#### ИСХОДНЫЙ ТЕКСТ
━━━━━━━━━━━━━━━━━━━━━━━━━━━━━━
НА АСКОЛЬДОВОЙ МОГИЛЕ

Поделиться
О лесь Гончар был суров и честен. От него вея- ло холодом углубленной сосредоточенности. Постоянная задумчивость отстраняла, и подступиться к нему было непросто...

О лесь Гончар был суров

и честен. От него вея-

ло холодом углубленной сосредоточенности. Постоянная задумчивость отстраняла, и подступиться к нему было непросто. Даже боязно: всех держал на расстоянии.

Скупой на эмоции, казался нелюдимым. Редко бывал в хорошем расположении духа. Веселым же и беззаботным - никогда! Казалось: что-то постоянно мучает его, тревожит и не позволяет радоваться даже большому и заслуженному успеху. Внешне не радовался он и желанной Ленинской премии, удостоенный ее в 1964-м сорокашестилетним - самым молодым из всех лауреатов! Но и ее принимал из рук Николая Тихонова в сессионном зале Верховного Совета перед делегатами съезда писателей как бы нехотя. Угрюмый и мрачный, неизвестно почему?!

А лично для меня Гончар - постоянная радость. Нечасто выпадает она каждому из нас. Поэтому радость, всегда редкая, не забывается до самой смерти и греет нам душу, как мамина улыбка, дороже которой нет ничего на белом свете!
━━━━━━━━━━━━━━━━━━━━━━━━━━━━━━
#### ФОРМУЛИРОВКА ЗАДАНИЯ
Из чьих рук, согласно тексту об Олесе Гончаре, он принимал Ленинскую премию?

#### ИСХОДНЫЕ ДАННЫЕ
━━━━━━━━━━━━━━━━━━━━━━━━━━━━━━
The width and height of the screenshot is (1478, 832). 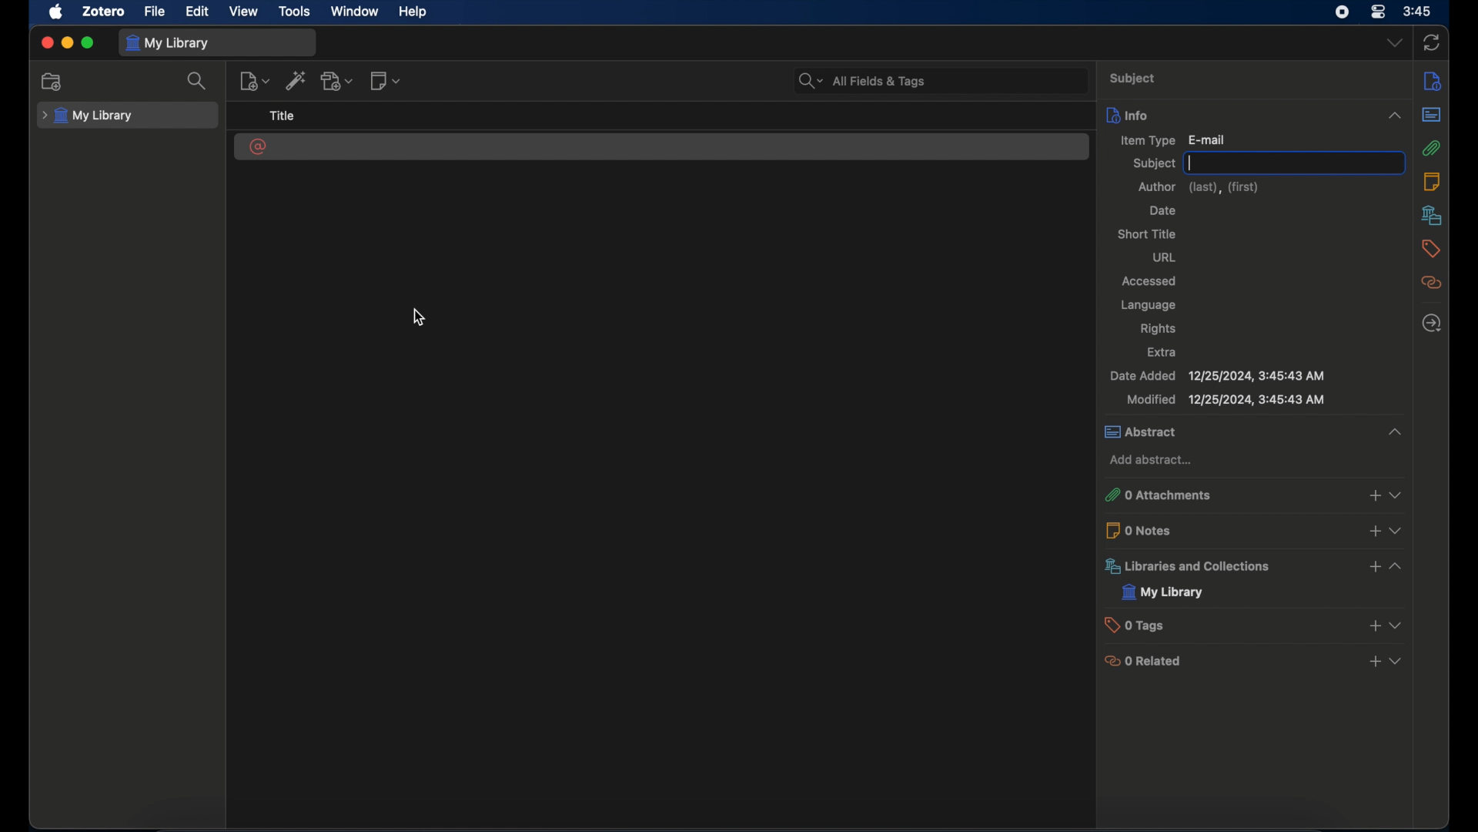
━━━━━━━━━━━━━━━━━━━━━━━━━━━━━━
#### РЕШЕНИЕ
Из рук Николая Тихонова.